Fertility on Ice: Medicine for Demographic Anxieties? Modern Reproductive Technology of Egg Freezing and Reimagined Traditions in Japan

Funding organisation: Swiss National Science Foundation, doc.CH programme
Timeline: December 2023-November 2025
Budget: CHF 156'831
Keywords: egg freezing, assisted reproductive technologies, biomedicine, kinship, tradition and modernity, gender and technology, reproduction, biopolitics, life course, demographic anxieties

 

Summary

Egg freezing, medically referred to as oocyte cryopreservation, allows female reproductive cells to be extracted and preserved in anticipation of future infertility, given that the quantity and quality of female eggs decrease as they age. Egg freezing was initially used exclusively for medical, disease-related reasons; however, since 2012, it has been used for social, age-related reasons such as ensuring career advancement and finding a partner, coupled with a growing fertility industry. Whereas egg freezing is often marketed as offering women more reproductive choices, the technology is lately framed as a tool to tackle low fertility in some contexts. For example, since September 2023, the Tokyo metropolitan government has started partially covering egg freezing with public funding in the name of addressing the low fertility rate in Tokyo.

## Exercise instructions
1. Answer the following questions using the egg freezing project description.
(a) Which organization and programme fund the project?
(b) Over what period does the project run?
(c) Since when has the Tokyo metropolitan government partially covered egg freezing with public funding?
2. Continue the egg freezing project description, starting immediately after its final sentence.

Saved entries:
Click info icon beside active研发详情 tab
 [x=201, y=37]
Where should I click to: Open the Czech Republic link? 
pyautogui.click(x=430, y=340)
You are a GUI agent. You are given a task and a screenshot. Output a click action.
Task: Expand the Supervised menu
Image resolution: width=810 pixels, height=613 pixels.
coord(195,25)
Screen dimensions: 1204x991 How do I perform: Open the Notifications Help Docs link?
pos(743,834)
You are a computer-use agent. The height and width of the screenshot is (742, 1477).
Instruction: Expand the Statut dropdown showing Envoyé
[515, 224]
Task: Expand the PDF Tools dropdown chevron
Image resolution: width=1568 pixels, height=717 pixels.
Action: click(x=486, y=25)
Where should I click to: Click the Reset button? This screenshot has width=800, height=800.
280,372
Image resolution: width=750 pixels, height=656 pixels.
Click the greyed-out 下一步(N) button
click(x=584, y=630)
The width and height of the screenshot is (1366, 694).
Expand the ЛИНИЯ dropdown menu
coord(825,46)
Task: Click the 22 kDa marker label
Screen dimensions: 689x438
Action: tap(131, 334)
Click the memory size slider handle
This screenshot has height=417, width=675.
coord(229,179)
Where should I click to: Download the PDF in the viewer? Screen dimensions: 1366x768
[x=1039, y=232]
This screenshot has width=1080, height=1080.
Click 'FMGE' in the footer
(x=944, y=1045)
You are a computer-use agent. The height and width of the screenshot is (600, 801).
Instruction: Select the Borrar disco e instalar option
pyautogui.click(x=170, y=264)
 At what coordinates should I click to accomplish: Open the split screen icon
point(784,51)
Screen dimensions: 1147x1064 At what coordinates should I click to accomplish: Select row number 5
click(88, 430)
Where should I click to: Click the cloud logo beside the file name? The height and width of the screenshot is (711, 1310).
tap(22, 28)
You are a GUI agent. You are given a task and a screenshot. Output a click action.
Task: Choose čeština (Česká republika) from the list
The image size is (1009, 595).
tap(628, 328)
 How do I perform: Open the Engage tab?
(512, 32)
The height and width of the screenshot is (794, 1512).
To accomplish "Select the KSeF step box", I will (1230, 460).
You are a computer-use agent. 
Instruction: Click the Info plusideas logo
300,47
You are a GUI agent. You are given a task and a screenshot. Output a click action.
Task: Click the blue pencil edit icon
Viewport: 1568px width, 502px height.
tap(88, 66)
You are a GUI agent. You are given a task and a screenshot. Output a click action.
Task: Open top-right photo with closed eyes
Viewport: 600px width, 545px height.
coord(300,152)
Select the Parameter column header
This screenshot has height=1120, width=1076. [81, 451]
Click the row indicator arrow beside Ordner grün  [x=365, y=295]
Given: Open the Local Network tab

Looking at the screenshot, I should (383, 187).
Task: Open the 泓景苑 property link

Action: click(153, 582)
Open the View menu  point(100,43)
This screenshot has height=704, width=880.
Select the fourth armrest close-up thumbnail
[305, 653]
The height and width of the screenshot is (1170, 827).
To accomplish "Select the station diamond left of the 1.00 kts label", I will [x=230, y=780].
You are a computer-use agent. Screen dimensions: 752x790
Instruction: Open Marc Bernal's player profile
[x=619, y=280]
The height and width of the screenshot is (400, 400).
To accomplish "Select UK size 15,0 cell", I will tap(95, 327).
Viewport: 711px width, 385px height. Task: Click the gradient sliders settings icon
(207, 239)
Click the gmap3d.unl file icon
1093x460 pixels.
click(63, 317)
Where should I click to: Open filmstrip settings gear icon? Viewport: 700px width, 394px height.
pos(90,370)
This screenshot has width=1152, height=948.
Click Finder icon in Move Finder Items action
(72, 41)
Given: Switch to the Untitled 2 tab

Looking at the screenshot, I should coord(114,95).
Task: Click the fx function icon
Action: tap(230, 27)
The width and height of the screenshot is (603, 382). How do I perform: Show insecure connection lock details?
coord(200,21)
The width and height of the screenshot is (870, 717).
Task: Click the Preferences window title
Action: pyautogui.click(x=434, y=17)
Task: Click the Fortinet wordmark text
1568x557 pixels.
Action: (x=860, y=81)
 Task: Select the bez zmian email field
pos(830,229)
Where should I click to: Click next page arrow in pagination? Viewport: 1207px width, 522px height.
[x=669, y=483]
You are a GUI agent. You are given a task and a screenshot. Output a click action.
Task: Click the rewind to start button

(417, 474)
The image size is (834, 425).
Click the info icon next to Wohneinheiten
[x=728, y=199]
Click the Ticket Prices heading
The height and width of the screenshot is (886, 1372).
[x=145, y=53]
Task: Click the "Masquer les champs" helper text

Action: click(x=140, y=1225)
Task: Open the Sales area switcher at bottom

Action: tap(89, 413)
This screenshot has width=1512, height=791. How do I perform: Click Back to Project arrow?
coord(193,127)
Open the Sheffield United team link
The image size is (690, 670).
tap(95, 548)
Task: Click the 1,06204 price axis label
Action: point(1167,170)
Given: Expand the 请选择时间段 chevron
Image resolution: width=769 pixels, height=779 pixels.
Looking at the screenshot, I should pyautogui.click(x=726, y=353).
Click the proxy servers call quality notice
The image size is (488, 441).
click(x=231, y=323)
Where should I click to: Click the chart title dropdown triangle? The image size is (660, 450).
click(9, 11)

## Answers to the exercises
1.
(a) The Swiss National Science Foundation, doc.CH programme.
(b) December 2023 to November 2025.
(c) Since September 2023.

2.
Situating the study in the Japanese context of demographic anxieties, which concern delayed motherhood, low fertility and ageing population, this research project brings together scholarly engagement with assisted reproductive technologies (ARTs), reproductive politics, and critiques of modernisation theory. This research project aims to produce ethnographic accounts of how the egg freezing is mobilised in relation to competing desires among different actors, and how it contributes to the shift in gender dynamics and people’s reproductive behaviours. In discussing the gap between the publicly assumed role of egg freezing and how its users define and actually benefit from it, this research aims to highlight underexplored aspects of the contemporary egg freezing experience and offer better understandings of social challenges and issues that women are facing today in negotiating their life course. 

In looking at how cultural values in family practices are reflected in regulations on ARTs, this case study also aims to demonstrate ‘plurality’ of biomedicine and complicate medical anthropological understandings of human interaction with biomedicine by critically investigating how the technology destablises or reconfigures the idea of traditions and ideal motherhood and family in relation to local norms, concerns and practices. In this way, my research project challenges the modernist assumption of ARTs as a solution for the global problem of infertility.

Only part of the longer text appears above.